Nereye kadar Maradona?
Kariyerinde doping vakası
olan, uyuşturucudan kurtulmak için defalarca tedavi gören, İtalya kariyerinde
Napoli’de mafya ile yakın ilişkisi yüzünden hep eleştirilen Maradona’nın genç
futbolculara örnek olacak bir özelliği yok, hiç de olmadı. Futbol bırakmış bir
insan hayat boyu bu sorumlulukla yaşamalı mı, rol modeli olmak için bu
Avrupa’da bugünlerde çok tartışılıyor. Maradona olmak, her sabah yataktan
dünyanın gelmiş geçmiş en iyisi mi değil mi diye kalkmak kolay değil ama
Arjantinli efsanenin, Dünya Kupası’ndaki taraftar hali de en çok sevenlerine
bile “Yeter” dedirtti. FIFA, Dünya Kupası boyunca Maradona’ya günlük 11 bin
Euro veriyor. Ulaşım, oteller, localar bedava. Maradona bunun karşılığında
Arjantin Milli Takımı maçlarında sahadakilerden rol çalıyor, sağlığı iyi değil,
refakatçısı olmadan zor yürüyor. Milyonlarca futbolsever bir zamanlar
duvarlarına posterini astıkları efsanenin tükenişini izliyorlar. Yazık ve ayıp
ediyor Maradona…
Siyah Gözyaşları
2002 Dünya Kupası’nda bizim
için en etkileyici fotoğraf karelerinden biriydi. Brezilya ile oynadığımız yarı
finalde mağlubiyetin üzüntüsünü yaşayan yüzünü ay yıldızlı bayrağımızı
resmetmiş genç kızın gözyaşları hepimizi derinden etkilemişti. Saf bir hüzündü
o finalin kapısından dönüldüğü gün. O gözyaşlarının sahibinin Harika Güral
olduğunu da kısa bir zaman sonra öğrendik. Almanların, Güney Kore’ye 2-0
yenildiği ve turnuvaya veda ettiği 90 dakikanın ardından bir taraftarın hüznü
bana 2002’yi hatırlattı. İki yanağına Alman bayrağını çizdiren genç yazın
gözyaşları ve akan boyalar. Latin müziğinin kült şarkılarından biridir
“Lagrimas Negras” (Siyah gözyaşları). Fotoğrafa baktıktan sonra Bebe
Valdes&Diego el Cigala’dan dinleyin “Lagrimas Negras”ı….

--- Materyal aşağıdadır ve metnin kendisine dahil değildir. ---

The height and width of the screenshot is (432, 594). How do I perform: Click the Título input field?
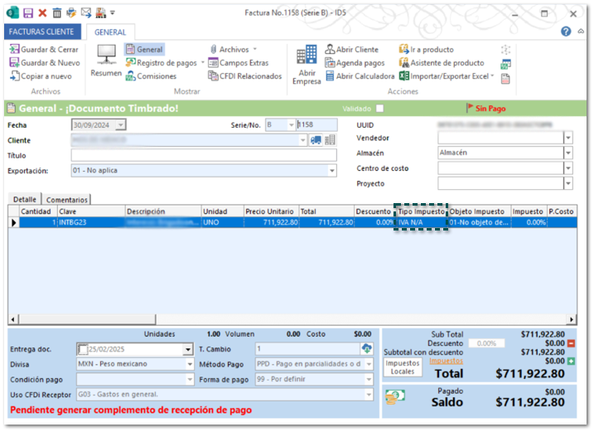pos(203,155)
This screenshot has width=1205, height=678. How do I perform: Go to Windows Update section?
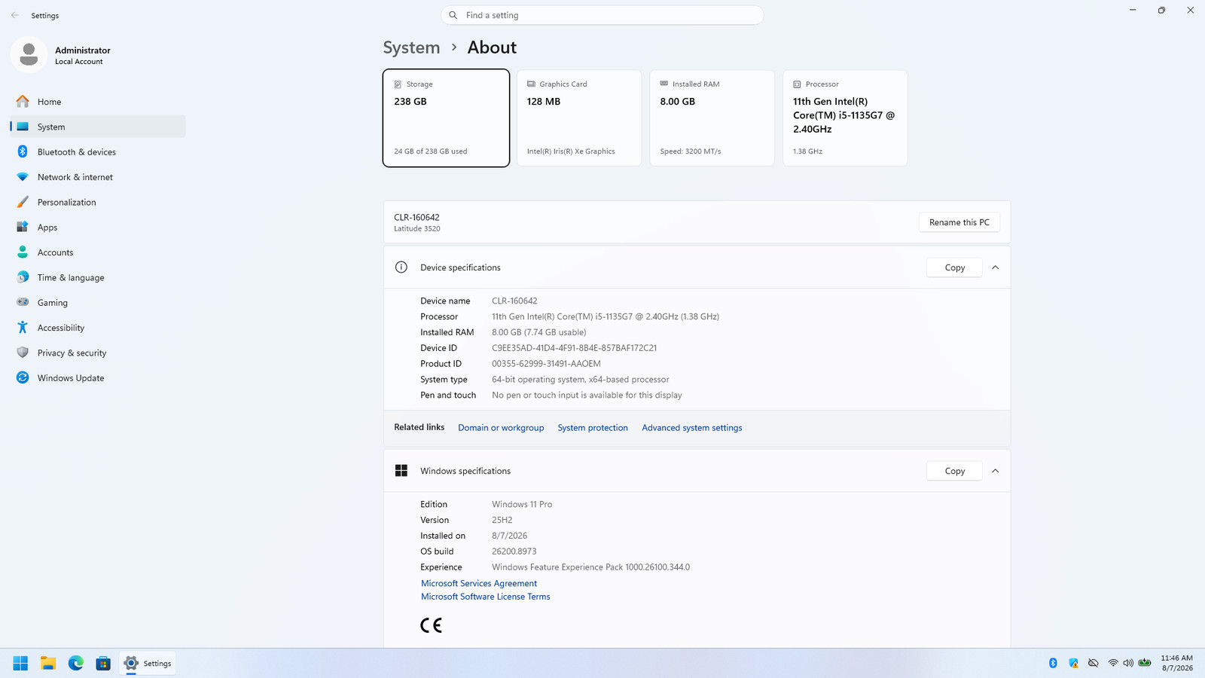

“Plajda görüşürüz Almanya”
İtalya ve Hollanda’sız Dünya Kupası olmasa iyi
olacaktı ama kabul edelim iki ülkenin de kadroları son iki yılda dip yaptı.
İtalyanların 2006’yı kazanan, Hollanda’nın 2010’da final oynayan kadrolarının
kalitesinin yarısı yok bugünkü oyuncu havuzlarında. İtalya turnuva dışında
kalınca Roma’dan bir gazeteci not düşmüştü sosyal medyaya: “Bir jenerasyon
Dünya Kupası hatırası olmadan büyüyecek. Bu güzelliği çaldık bu çocuklardan”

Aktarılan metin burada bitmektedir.